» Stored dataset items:

*** Begin section ***

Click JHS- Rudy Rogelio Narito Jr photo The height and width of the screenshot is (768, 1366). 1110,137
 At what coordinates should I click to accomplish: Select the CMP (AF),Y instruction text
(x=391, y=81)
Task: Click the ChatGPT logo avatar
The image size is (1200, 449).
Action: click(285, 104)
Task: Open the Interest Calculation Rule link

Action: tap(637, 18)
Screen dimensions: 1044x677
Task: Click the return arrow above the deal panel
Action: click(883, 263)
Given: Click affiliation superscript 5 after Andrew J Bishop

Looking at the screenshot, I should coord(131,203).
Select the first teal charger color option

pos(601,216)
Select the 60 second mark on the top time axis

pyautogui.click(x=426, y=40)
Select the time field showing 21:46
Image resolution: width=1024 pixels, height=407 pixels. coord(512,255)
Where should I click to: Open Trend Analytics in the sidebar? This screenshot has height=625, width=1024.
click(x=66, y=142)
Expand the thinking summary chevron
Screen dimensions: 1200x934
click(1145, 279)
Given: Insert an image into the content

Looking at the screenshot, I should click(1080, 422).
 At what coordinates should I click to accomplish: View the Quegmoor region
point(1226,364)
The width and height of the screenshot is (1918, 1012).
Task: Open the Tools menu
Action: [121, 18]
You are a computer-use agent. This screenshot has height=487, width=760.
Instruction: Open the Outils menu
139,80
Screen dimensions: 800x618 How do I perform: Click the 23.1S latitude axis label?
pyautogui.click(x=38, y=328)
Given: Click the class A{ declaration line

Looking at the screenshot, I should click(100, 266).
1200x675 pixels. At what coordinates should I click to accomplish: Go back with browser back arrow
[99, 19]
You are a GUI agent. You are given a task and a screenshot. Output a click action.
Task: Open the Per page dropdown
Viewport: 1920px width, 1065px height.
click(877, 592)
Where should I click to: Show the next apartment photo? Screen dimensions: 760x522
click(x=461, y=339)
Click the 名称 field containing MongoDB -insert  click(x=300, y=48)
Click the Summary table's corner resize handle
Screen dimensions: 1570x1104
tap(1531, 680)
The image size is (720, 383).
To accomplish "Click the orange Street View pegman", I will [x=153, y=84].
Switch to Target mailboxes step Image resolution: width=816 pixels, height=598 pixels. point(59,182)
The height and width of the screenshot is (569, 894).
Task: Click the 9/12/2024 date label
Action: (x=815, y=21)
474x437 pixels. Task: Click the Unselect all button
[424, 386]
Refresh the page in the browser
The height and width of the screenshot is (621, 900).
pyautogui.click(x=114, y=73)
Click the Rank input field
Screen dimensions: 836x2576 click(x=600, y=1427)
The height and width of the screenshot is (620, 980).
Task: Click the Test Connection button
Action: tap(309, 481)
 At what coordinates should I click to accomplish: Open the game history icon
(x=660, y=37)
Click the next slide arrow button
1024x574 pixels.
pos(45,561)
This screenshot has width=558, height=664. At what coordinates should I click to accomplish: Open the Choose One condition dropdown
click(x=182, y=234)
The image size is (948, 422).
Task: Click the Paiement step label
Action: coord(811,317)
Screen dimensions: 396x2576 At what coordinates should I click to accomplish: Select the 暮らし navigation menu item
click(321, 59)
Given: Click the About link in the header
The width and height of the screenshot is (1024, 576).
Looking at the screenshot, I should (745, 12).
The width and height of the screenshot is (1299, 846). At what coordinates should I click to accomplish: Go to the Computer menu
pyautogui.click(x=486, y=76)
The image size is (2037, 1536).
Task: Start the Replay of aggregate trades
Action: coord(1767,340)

*** End section ***

» ASSIGNMENT: The lines in the records above that include the word "agent" must be copied out.

» COMPLETED TASK:
You are a computer-use agent. This screenshot has height=487, width=760.
You are a GUI agent. You are given a task and a screenshot. Output a click action.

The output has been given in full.